Probability distributions

Notes on probability distributions

Last updated: 1 Mar 2020

Bernoulli

Say in an experiment (eg. coin toss) you observe two outcomes $x=\{0,1\}$. Set the probability of seeing "1" (usually the positive one) to $0.8$. Accordingly, this follows that probability of seeing "0" is $1-0.8=0.2$. So

$$ P(X=1) = 0.8 $$

and

$$ P(X=0) = 0.2 $$

can be rewritten as

$$ P(X=x) = \left\{\begin{array}{ll}{0.8} & {x=1} \\ {0.2} & {x=0} \end{array}\right. $$

which can be rewritten as

$$ P(X=x) = (0.8)^x (0.2)^{1-x} $$

Definition

$$ P(X=x) = p^x(1-p)^{1-x} $$

where $p$ is the probability of the positive outcome.

1 trial
2 outcomes

1 of the outcomes ("success") has probability $p$

What happens if you have $n$ trials where only the last is a success?

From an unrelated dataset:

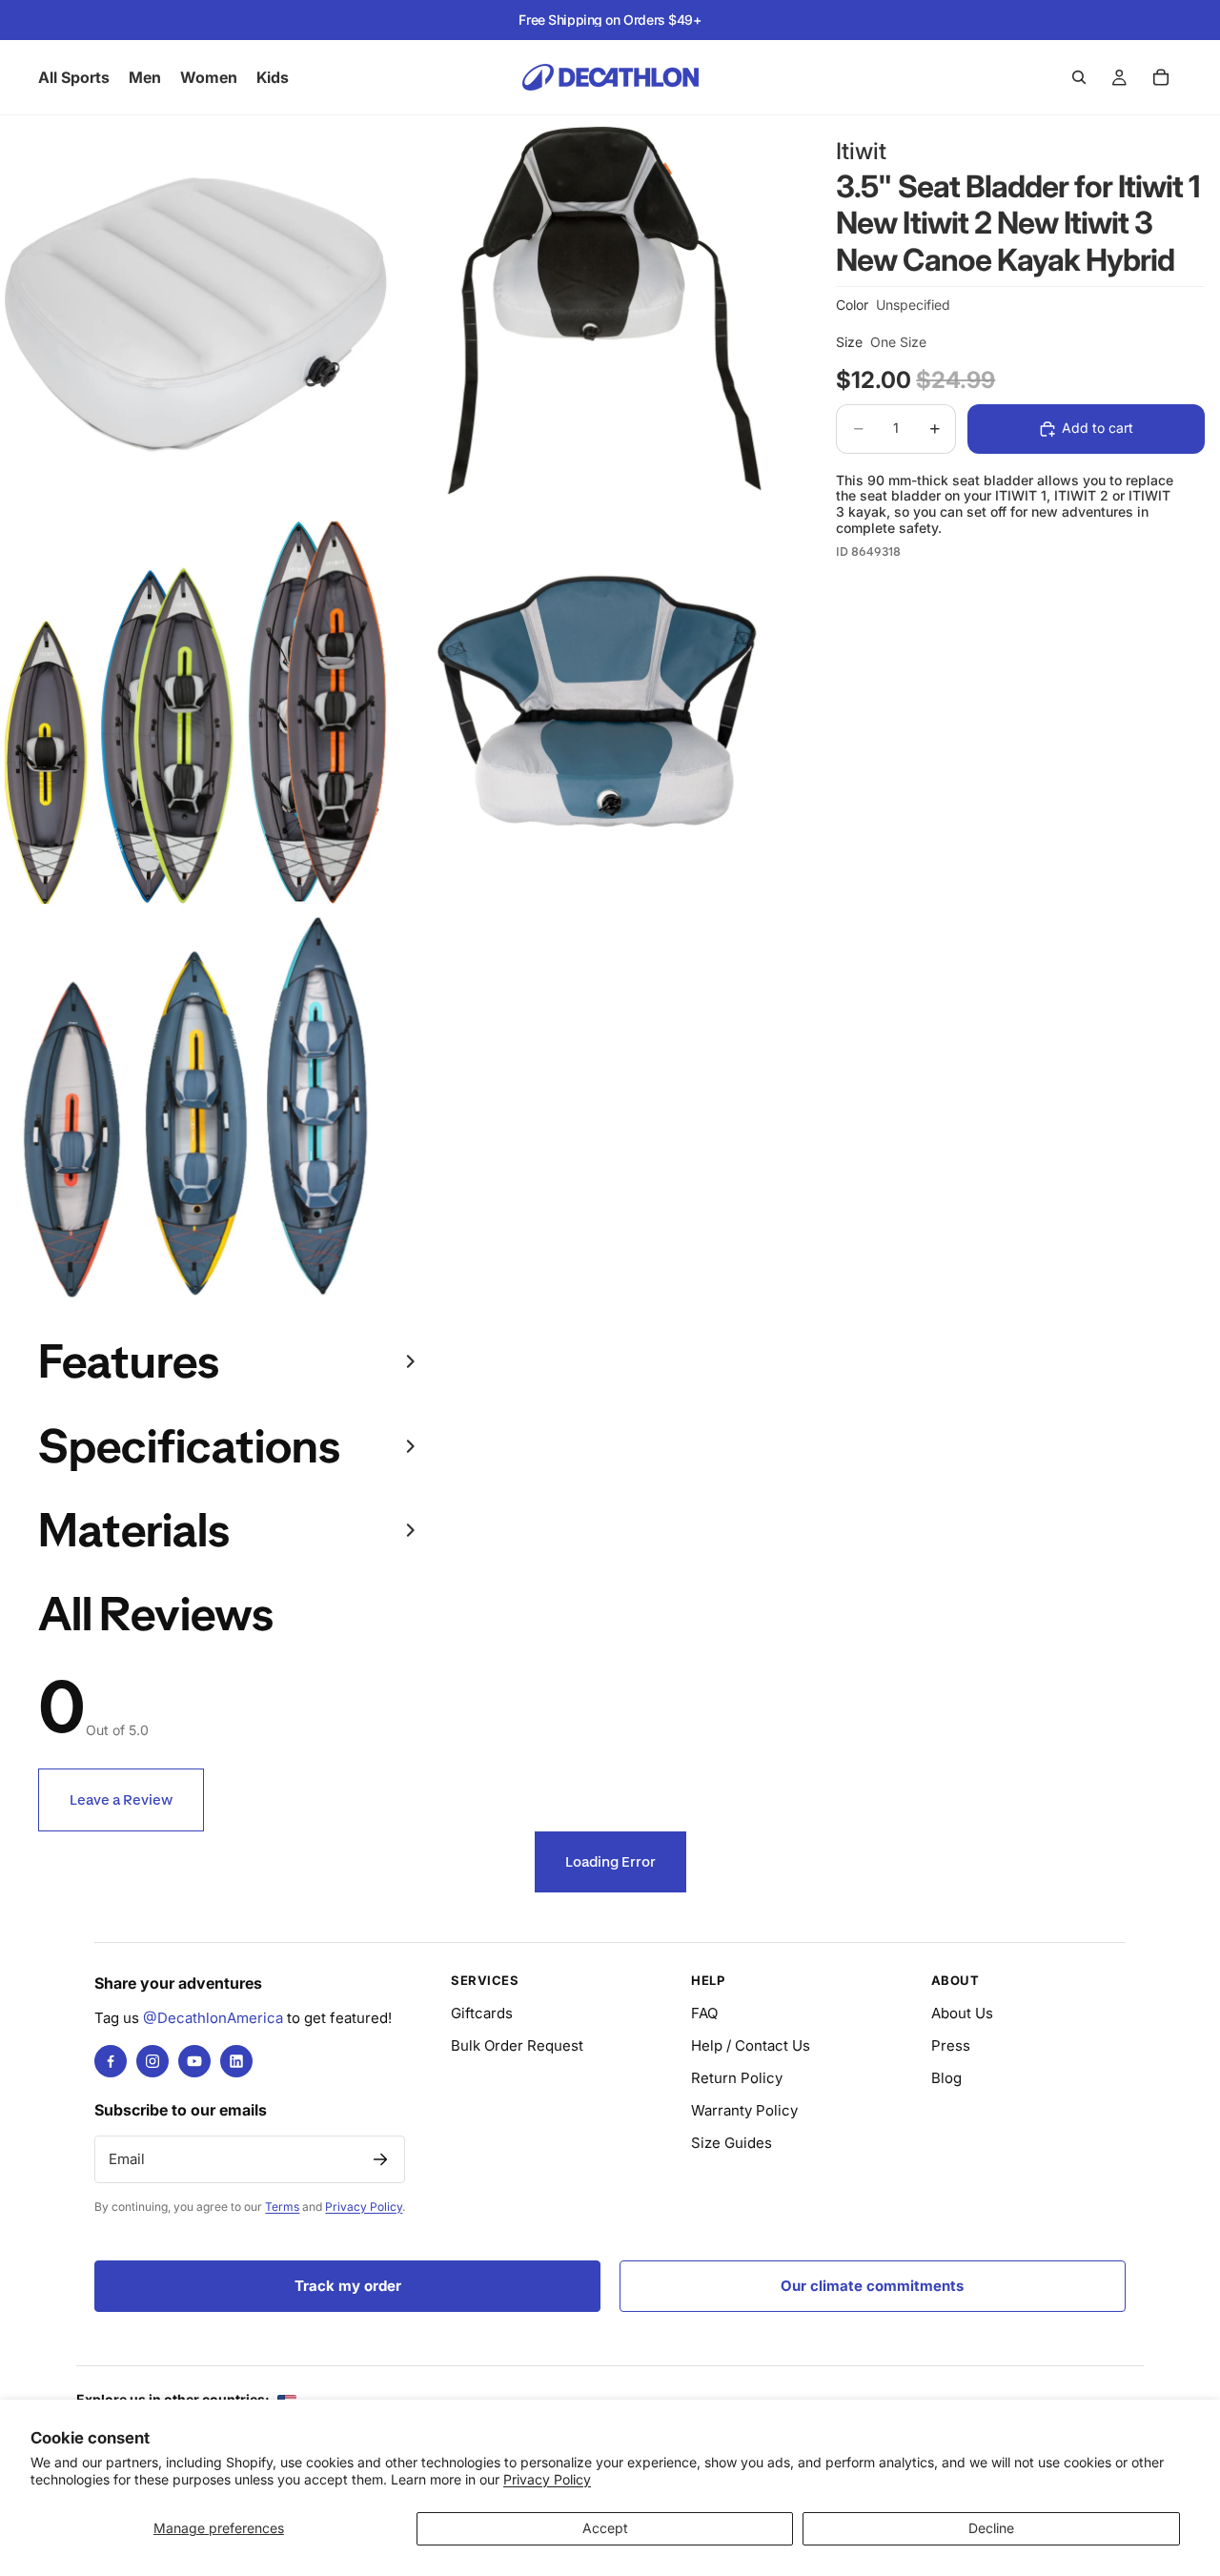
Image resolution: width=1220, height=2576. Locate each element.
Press (950, 2045)
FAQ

What happens if you have $n$ trials, $k$ of which are successes? What happens if you have $K$ different outcomes?

Uses

Modelling the outcome of a coin toss.

Categorical

Also known as generalised Bernoulli distribution or multinoulli distribution.

This probability distribution describes the possible results of a random variable that takes one of $K$ possible categories. Moreover, the probability of each category is separately specified. An example would be that of a die.

Definition

There are 3 ways to define such a distribution:

$$ p(x=i) = p_i $$

$$ p(x) = p_1^{1_{x=1}} p_2^{1_{x=1}} \cdots p_k^{1_{x=1}} $$

$$ p(x) = 1_{x=1} p_1 + 1_{x=2} p_2 + \cdots + 1_{x=k} p_k $$

where $1$ is the indicator function.

1 trial
$K$ outcomes

Each outcome has a ("success") probability of $p_i$

Uses

Modelling the outcome of a die throw.

Geometric

Intuition

Say you need to conduct an experiment. This experiment involves repeating (called trials) until we get what we want. In each trial, there are only two outcomes, $\{0,1\}$. The probability of observing 1 (usually set to what we want) is $p$. This follows that observing 0 is $1-p$. What is the probability of finally getting 1 in one trial?

$$ p $$

And in 2 trials (getting 0 then 1)?

$$ (1-p)p $$

And in $10$ trials (getting 0 nine times then 1)?

$$ (1-p)^9p $$

Definition

And in $k$ trials (getting 0 $k-1$ times then 1)?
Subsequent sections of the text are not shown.